According to the SEC’s order, Leaf made material misstatements in 2020 concerning the independence of a director and the existence of an interlocking relationship between that director and Leaf’s CEO. The order finds that Leaf materially misstated that the director was independent even though he served as Chief Financial Officer of another company, for which Leaf’s CEO served as a director and whose compensation committee Leaf’s CEO chaired. The order further finds that this “compensation committee interlock” disqualified the Leaf director as independent under the listing standards of the securities exchange on which Leaf’s stock traded and also required specific disclosure, under the SEC’s Regulation S-K, in Leaf’s proxy statement. According to the order, Leaf further materially misstated the independence of a special committee that it had established to explore strategic alternatives, including a possible sale of Leaf, and also failed to maintain, during the 2019-20 period, disclosure controls concerning director independence and interlocks.
Other interesting points of the SEC order are:
- Leaf filed a Form 8-K with an attached press release announcing the conclusion of Leaf’s strategic review and materially misstating that the Strategic Review Committee had “consist[ed] of independent directors.” Although Leaf believed that all of the directors on the committee were independent under Delaware law, the Form 8-K did not reference any alternative definition for “independence” different from the NYSE standards previously referenced in Leaf’s 2020 Proxy Statement and Form 10-K.

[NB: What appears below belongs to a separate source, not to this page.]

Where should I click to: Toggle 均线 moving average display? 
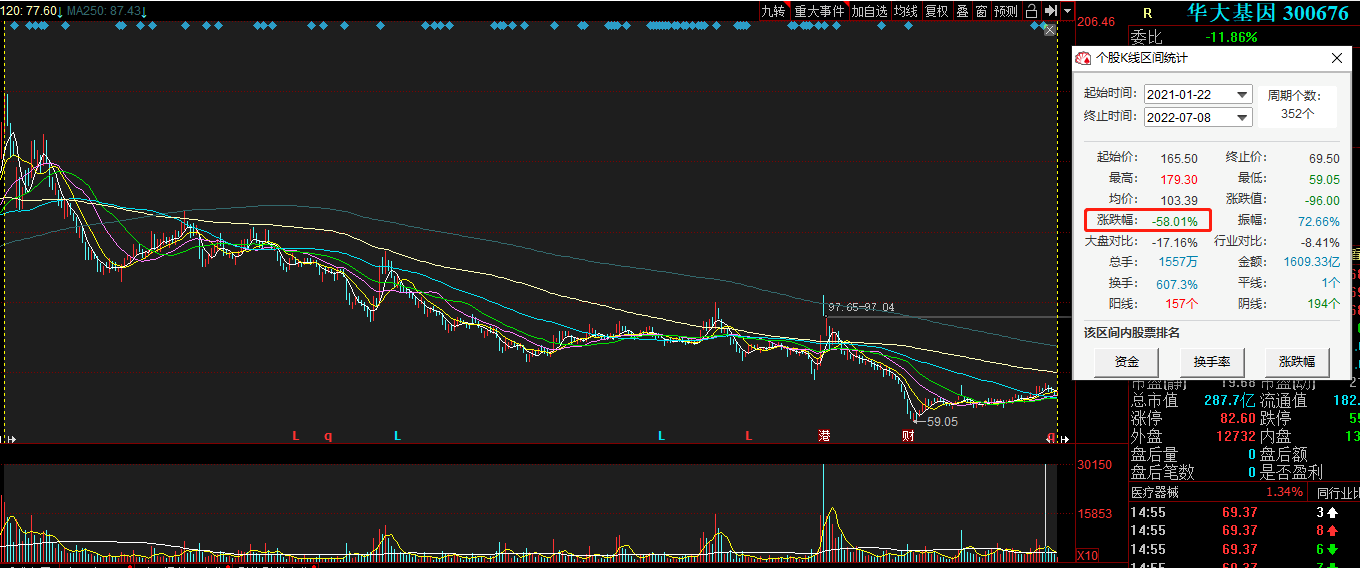906,11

- Leaf did not maintain disclosure controls or procedures to identify and analyze potential director independence and interlock issues for disclosure in its proxy statements, Forms 10-K, and Forms 8-K during 2019 and 2020. Certain of Leaf’s procedures failed, resulting in the company not collecting information from directors that would reasonably have been expected to elicit information from which the company could have assessed director independence and compensation committee interlock disclosures requirements for its 2020 Form 10-K and 2020 Proxy Statement. For example, Leaf did not send and/or collect independence questionnaires from its CEO and the new director in advance of drafting the 2020 Proxy Statement, even though it had done so in advance of drafting the prior year’s proxy statement. Additionally, Leaf did not have a procedure for complying with its written Code of Business and Ethics, which required Leaf to present director conflicts to its board of directors for potential waiver and disclosure. The new director and Leaf’s CEO each separately asked Leaf’s counsel, by September 2019, whether the new director’s CFO position posed an independence problem, but the matter was not presented to Leaf’s board for consideration and potential disclosure as a conflict of interest.

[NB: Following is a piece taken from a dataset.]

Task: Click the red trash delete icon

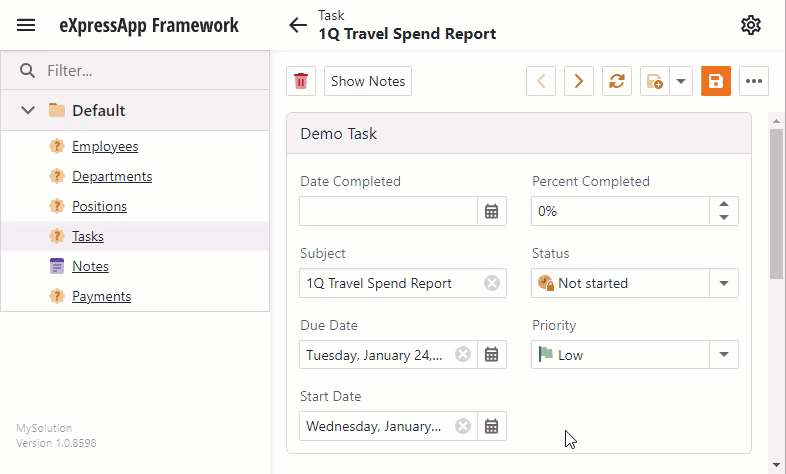Action: coord(301,81)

- Leaf’s board did not consider or pass a resolution determining which of its directors qualified as “independent” under NYSE listing standards until after its 2020 annual meeting even though the 2020 Proxy Statement materially misstated that it had already made such a determination. Also, Leaf’s board passed a resolution appointing the new director to Leaf’s audit committee in May 2020 without a contemporaneous collection or review of information to determine the New Director’s “independence” under NYSE standards, instead relying on Leaf’s outdated review from 2019.
Pursuant to the order, Leaf has agreed to cease and desist from violating the SEC’s disclosure-controls, proxy-disclosure, and reporting rules and to pay a penalty of $325,000.
Leaf did not admit or deny the SEC’s findings in the order.